After 50-Plus Years, ‘Sesame Street‘ Is Switching Up Its Format

The changes are due in 2025, when the show enters its 56th season.
Yes, Bert and Ernie still have a job.
Yes, Bert and Ernie still have a job. / Tristar Media/GettyImages

There may finally be time to delve deeper into the motivations of Oscar the Grouch. According to The Hollywood Reporter, the long-running children’s show Sesame Street will return for a 56th season in 2025 having undergone an extensive makeover—one that favors more episodic storytelling than the classic magazine style it has used since its inception in 1969.

In practice, that means the 30-minute show will move away from a series of short segments to a format that better resembles traditional television series. There will be two segments of roughly 11 minutes each, with a new animated sequence coming in between. The live-action portions could focus on an ‘A’ and ‘B’ story, which might converge.

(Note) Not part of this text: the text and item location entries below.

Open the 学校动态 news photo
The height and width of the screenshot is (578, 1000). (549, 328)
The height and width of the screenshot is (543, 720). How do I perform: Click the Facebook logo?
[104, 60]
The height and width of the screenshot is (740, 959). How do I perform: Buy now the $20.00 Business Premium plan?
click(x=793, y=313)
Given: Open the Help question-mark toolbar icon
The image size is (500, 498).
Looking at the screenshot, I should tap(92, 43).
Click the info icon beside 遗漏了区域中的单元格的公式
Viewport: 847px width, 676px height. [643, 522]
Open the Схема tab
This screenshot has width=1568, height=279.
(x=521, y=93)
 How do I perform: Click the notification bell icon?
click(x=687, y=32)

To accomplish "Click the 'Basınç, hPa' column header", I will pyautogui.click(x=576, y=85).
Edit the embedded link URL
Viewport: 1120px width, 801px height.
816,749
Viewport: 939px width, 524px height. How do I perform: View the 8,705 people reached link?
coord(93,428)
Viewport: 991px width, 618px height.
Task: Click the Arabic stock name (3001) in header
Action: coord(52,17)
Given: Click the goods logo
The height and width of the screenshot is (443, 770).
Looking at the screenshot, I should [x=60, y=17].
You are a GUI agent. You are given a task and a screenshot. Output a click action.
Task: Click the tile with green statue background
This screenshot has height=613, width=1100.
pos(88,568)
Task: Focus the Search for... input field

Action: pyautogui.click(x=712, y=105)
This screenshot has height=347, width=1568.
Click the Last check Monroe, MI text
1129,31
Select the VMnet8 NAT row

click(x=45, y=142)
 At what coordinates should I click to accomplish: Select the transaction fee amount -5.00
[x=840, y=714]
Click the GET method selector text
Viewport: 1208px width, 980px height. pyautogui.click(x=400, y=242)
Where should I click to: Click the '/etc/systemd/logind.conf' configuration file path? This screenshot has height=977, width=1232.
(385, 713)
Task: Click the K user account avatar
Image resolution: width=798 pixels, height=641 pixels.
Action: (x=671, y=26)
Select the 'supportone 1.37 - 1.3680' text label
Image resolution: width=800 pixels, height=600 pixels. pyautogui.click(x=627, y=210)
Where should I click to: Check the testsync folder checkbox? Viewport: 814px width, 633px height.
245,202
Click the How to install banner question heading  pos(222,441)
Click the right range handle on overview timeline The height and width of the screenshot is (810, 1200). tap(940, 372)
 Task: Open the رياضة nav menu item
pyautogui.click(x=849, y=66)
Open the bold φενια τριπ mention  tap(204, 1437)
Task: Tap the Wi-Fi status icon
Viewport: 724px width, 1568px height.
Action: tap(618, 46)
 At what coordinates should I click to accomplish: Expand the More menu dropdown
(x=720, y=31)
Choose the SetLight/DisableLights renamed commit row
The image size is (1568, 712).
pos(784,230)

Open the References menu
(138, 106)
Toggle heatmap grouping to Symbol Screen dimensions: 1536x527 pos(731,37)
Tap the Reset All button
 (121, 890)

Instead of a brief spot featuring Elmo, for example, the episode might focus more on his current situation across both halves of the show, with another storyline layered in.

“Both the A story and the B story will come together in some way to really help us with whatever curricular focus that we’re trying to have, what lesson we’re trying to make,” Kay Wilson Stallings, the executive vice president and chief creative development and production officer of Sesame Workshop, told THR. “Kids love a little bit of peril, they love having emotional stakes, and in nine minutes, it’s kind of hard to really dive into those areas really effectively.”

The new animated segment, titled Tales From 123, will examine the lives of the apartment complex residents. The cartoon may eventually spin off into its own series depending on audience response.

The changes come as Sesame Street nears the end of its deal with Warner Bros. Discovery, which distributes the program via its Max (formerly HBO Max) app.